━━ GIVEN PASSAGE ━━

Slum upgrading programs emerged in Kenya during the 1990s and 2000s as donors and government attempted to improve living conditions in informal settlements without resorting to wholesale eviction. These initiatives aimed to provide basic infrastructure, secure land tenure, and community participation, yet most fell far short of scale or sustainability.

The first major slum upgrading initiatives came via World Bank and UN-Habitat partnerships in Kibera and other Nairobi settlements. Projects focused on water and sanitation infrastructure, drainage, footpaths, and community health facilities. Participatory planning involved residents in design and maintenance. Early phases achieved visible improvements: better drainage reduced waterborne illness, and water kiosks reduced collection time for families. Yet upgrading was piecemeal, reaching perhaps 5-10% of targeted populations while costs ballooned beyond projections.

━━━
━━ MATERIAL FOR THE TASK ━━

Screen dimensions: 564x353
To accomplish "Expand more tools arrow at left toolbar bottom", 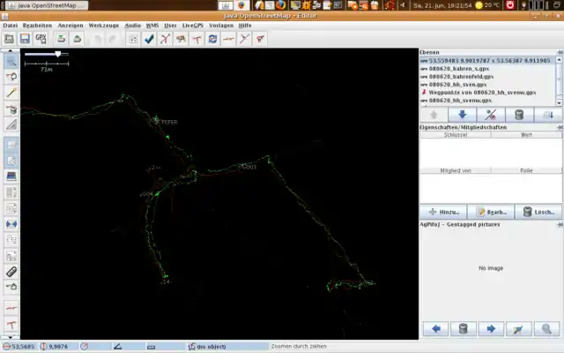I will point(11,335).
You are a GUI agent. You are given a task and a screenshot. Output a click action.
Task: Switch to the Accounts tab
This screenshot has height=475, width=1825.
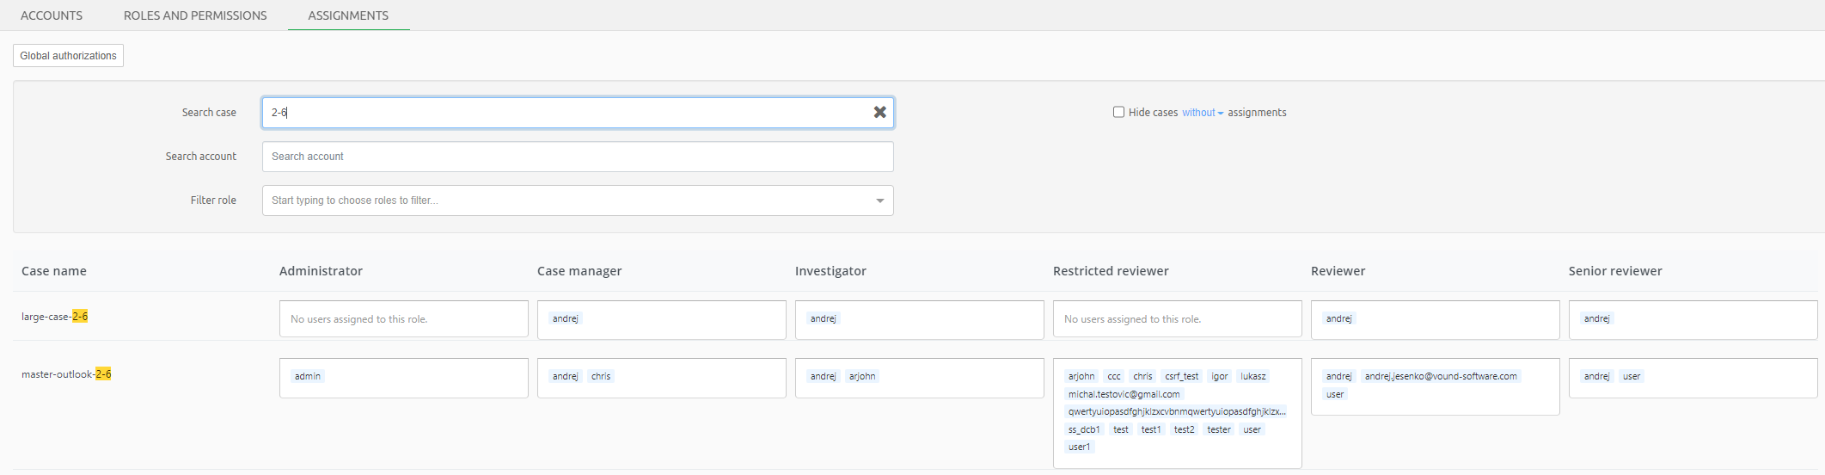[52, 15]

━━━

» **STATED EXERCISE A**
Copy the rows word for word, starting at the line containing "You are a GUI" and running through the last line of the rows, with both ends included. Leave out the pictures.
» **STATED EXERCISE B**
Continue the passage on slum upgrading in Kenya from the point where it stops.

» **WRITTEN REPLY A**
You are a GUI agent. You are given a task and a screenshot. Output a click action.
Task: Switch to the Accounts tab
This screenshot has height=475, width=1825.
[52, 15]

» **WRITTEN REPLY B**
Political economy proved the critical obstacle. Slum landlords, often politically connected, opposed tenure security schemes that threatened informal rent extraction. When land was formalized, developers or allied elites seized upgraded plots, displacing the intended beneficiaries. In Kibera, tenure formalization initiatives were repeatedly stalled by competing political claims and informal titling schemes that enriched gatekeepers rather than residents. Upgrade infrastructure without tenure security proved temporary: communities lacked motivation to maintain facilities they had no claim over.

Funding volatility undermined long-term planning. Donor-funded phases lasted 3-7 years, then ended abruptly when budgets shifted. Maintenance budgets were rarely allocated within county governments, causing infrastructure to deteriorate. Community water systems abandoned after handover, sanitation blocks fell into disrepair, and roads reverted to rutted mud within years of upgrading. The model assumed communities could sustain services with minimal external subsidy, an assumption at odds with resident poverty levels.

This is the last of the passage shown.